(begin)

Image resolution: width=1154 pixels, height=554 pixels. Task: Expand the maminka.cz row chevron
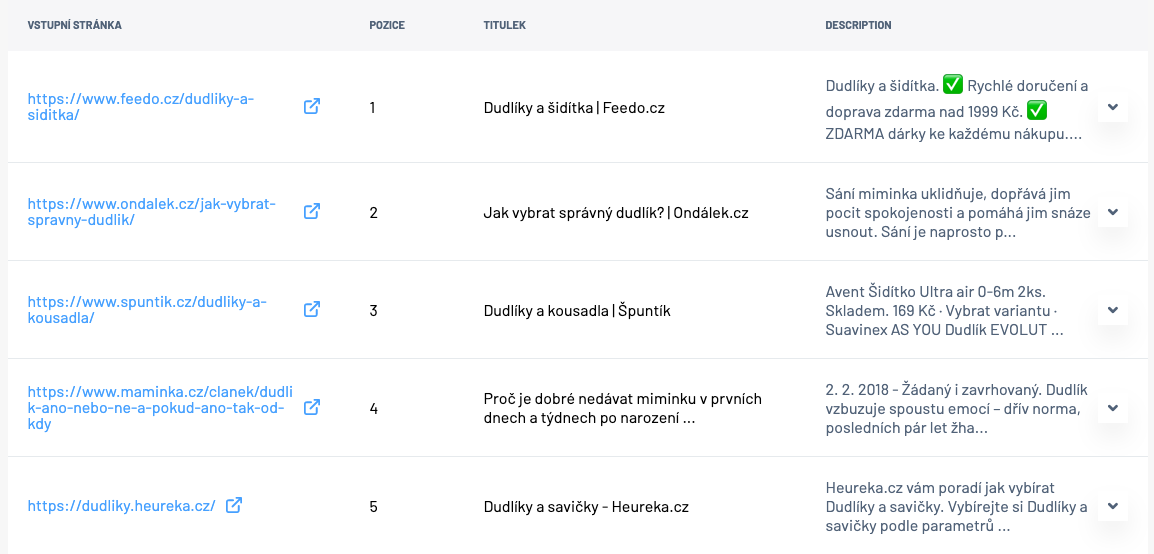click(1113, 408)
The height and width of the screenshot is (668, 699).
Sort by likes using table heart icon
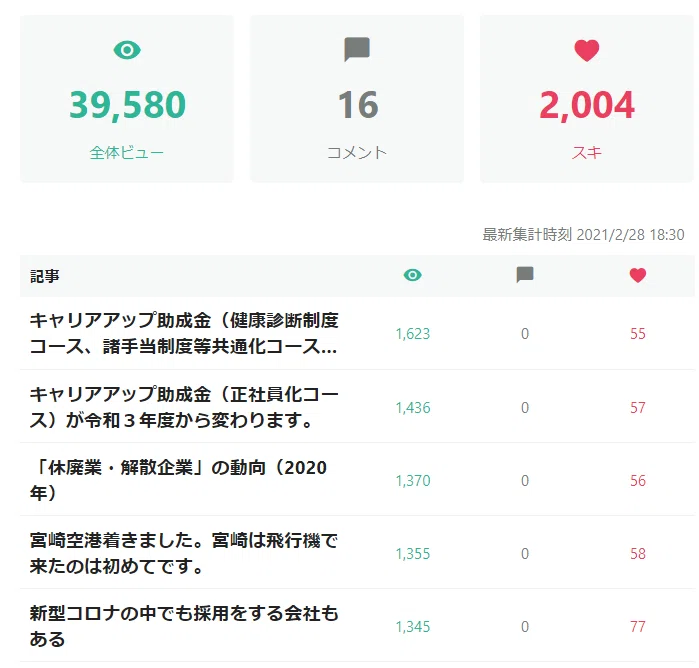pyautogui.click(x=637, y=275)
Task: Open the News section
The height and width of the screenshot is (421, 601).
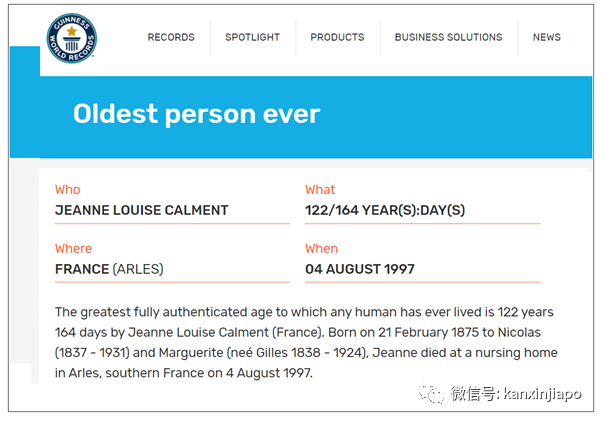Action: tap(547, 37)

(end)

WHAT YOU WILL DO
Copy every line of the records above, requests included, but raise each coordinate in the answers by 81. Leave the pictures out of your answer.

THE COMPLETED TASK
Image resolution: width=1154 pixels, height=554 pixels. Task: Expand the maminka.cz row chevron
click(1194, 489)
The height and width of the screenshot is (668, 699).
Sort by likes using table heart icon
pyautogui.click(x=718, y=356)
Task: Open the News section
The height and width of the screenshot is (421, 601).
Action: tap(628, 118)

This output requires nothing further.